A [Socially Isolated] Room of One’s Own: Women Writing Lockdown is an AHRC-funded multi-disciplinary project, running for 18 months from 1 January 2022- 30th June 2023. It seeks to investigate women’s articulation of their experience of the first phase of lockdown expressed through four key varieties of auto/biographical writings: Published work by professional women writers, including fiction, poetry and writing for children; newly deposited archival testimonies in collections such as Mass Observation and the British Library Sound Archive; Online narratives by bloggers and influencers; Creative work produced as part of our project partner’s live workshops (in-person and via Zoom).

The project’s major collective output will be an online, free-to-access exhibition, Rooms of Our Own: The Lockdown House. It will be formulated as a ‘House and Garden’ virtual space that will offer visitors an accessible visual presentation of our main findings. Each room will represent a key aspect of women’s experience of lockdown (the home schoolroom; the home office, the ‘new domesticity’ space of the kitchen; the lockdown garden). The exhibition will be hosted via our purpose-designed project website. In addition to visual representation, the ‘rooms’ will contain summaries of research findings with links to pages showcasing the fuller work where possible. They will also house the co-production outputs produced as part of the project workshops undertaken by the project partner.

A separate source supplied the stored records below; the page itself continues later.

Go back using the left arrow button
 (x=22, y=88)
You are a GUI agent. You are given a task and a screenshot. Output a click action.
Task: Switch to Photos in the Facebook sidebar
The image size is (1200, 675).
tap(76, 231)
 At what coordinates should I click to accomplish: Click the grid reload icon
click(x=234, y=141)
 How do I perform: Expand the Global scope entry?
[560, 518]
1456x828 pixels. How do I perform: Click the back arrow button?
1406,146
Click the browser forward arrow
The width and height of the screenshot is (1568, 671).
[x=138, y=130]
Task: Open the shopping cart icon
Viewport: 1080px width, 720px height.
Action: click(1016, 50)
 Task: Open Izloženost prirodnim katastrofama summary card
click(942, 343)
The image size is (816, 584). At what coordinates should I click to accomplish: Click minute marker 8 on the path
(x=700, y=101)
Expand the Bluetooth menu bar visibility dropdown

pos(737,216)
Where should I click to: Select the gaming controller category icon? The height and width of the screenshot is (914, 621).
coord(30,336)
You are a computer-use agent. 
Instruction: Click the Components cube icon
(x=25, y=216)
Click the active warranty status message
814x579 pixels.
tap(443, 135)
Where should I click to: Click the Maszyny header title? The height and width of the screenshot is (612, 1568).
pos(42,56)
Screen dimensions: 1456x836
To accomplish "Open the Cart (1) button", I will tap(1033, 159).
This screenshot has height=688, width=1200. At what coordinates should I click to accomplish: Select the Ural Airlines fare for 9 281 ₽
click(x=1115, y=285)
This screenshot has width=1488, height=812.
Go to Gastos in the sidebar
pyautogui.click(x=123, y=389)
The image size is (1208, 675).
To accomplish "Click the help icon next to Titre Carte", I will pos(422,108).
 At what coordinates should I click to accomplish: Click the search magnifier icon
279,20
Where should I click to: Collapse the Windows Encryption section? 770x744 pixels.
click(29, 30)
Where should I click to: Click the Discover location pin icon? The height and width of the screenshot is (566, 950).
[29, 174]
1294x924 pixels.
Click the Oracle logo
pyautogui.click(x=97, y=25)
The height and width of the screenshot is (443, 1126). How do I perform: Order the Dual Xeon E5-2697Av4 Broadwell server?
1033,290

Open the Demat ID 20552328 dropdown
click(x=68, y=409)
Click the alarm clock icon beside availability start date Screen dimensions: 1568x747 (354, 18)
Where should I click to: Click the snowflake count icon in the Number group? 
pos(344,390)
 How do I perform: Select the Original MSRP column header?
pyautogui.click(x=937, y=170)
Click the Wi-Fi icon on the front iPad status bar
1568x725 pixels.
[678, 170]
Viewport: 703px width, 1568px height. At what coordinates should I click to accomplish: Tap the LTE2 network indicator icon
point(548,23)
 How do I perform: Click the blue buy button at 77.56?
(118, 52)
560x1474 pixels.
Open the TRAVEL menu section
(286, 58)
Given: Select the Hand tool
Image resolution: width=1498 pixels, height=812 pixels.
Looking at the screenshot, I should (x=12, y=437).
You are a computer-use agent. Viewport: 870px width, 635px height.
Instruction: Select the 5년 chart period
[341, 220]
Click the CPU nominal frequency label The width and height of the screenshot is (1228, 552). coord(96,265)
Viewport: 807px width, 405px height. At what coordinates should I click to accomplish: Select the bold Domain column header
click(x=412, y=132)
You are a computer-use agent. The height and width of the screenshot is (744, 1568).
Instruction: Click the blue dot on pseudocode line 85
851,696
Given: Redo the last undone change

On Growing Old: Women’s Late Life Writing 1800-1850 

Principal Investigator: Dr Amy Culley

Dr Amy Culley received a British Academy Mid-Career Fellowship (2020) and BA/Leverhulme Small Research Grant (2015-) in support of her research project, ‘On Growing Old: Women’s Late Life Writing 1800-1850’. The research recovers narratives of ageing in journals, correspondence, memoirs, and biographies by early nineteenth-century women in both manuscript and print. These sources provide rare insights into women’s ageing in a period in which gender and old age is currently under-researched and that has important legacies for contemporary conceptions of late life. As part of this research, Culley co-convened two international conferences: a British Academy Conference, ‘Narratives of Old Age and Gender’ (London, 2019) and ‘Narratives of Ageing in the Nineteenth Century’ (Lincoln, 2019), both of which have resulted in journal special issues (for Age, Culture, Humanities (2021) and Journal of the British Academy (2023)). The research has generated impact through participation in the AHRC’s Being Human: A Festival of the Humanities (2016) and the Lincoln Book Festival (2018), a public workshop funded by the British Academy drawing on archival research (2018), and collaborations with Age UK and National Pensioners Convention.

Representing Homelessness

Principal Investigator: Dr Owen Clayton

Dr Owen Clayton received a British Academy Conference Grant to hold a conference on Representing Homelessness, which took place at the University of Lincoln in the summer of 2019. The event was distinctive in featuring both scholars and people with experience of homelessness as providing different types of expertise. The conference emphasised the importance of bringing in the voices of homeless people into academic research, including as co-producers of that research. Attendee feedback indicates that the event provided an important platform for speakers with experience of homelessness, and also that it changed the minds of several people with responsibility for homelessness services about needing to take the agency of their clients more into account. The event has also been cited in national media coverage regarding the ongoing campaign to repeal the 1824 Vagrancy Act. The conference led to the publication in 2020 of an edited collection, also called Representing Homelessness, published by Oxford University Press.